On August 10, 2015, Philadelphia Archbishop Charles J. Chaput, O.F.M. CAP. explained why other moral issues are not equivalent to abortion in his column on CatholicPhilly.com. Here is an excerpt:
Here’s a simple exercise in basic reasoning. On a spectrum of bad things to do, theft is bad, assault is worse and murder is worst. There’s a similar texture of ill will connecting all three crimes, but only a very confused conscience would equate thieving and homicide. Both are serious matters. But there is no equivalence.
The deliberate killing of innocent life is a uniquely wicked act. No amount of contextualizing or deflecting our attention to other issues can obscure that.
This is precisely why Cardinal John O’Connor, Bishop James McHugh and others pressed so hard for the passage of the U.S. bishops’ 1998 pastoral letter, Living the Gospel of Life. As Cardinal Joseph Bernardin once wisely noted, Catholic social teaching is a seamless garment of respect for human life, from conception to natural death.
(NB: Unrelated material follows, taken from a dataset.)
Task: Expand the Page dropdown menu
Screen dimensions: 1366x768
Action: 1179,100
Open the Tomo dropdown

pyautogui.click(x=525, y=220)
It makes no sense to champion the cause of unborn children if we ignore their basic needs once they’re born.
Thus it’s no surprise that — year in and year out — nearly all Catholic dioceses in the United States, including Philadelphia, devote far more time, personnel and material resources to providing social services to the poor and education to young people than to opposing abortion.
But of course, children need to survive the womb before they can have needs like food, shelter, immigration counseling and good health care. Humanity’s priority right — the one that undergirds all other rights — is the right to life.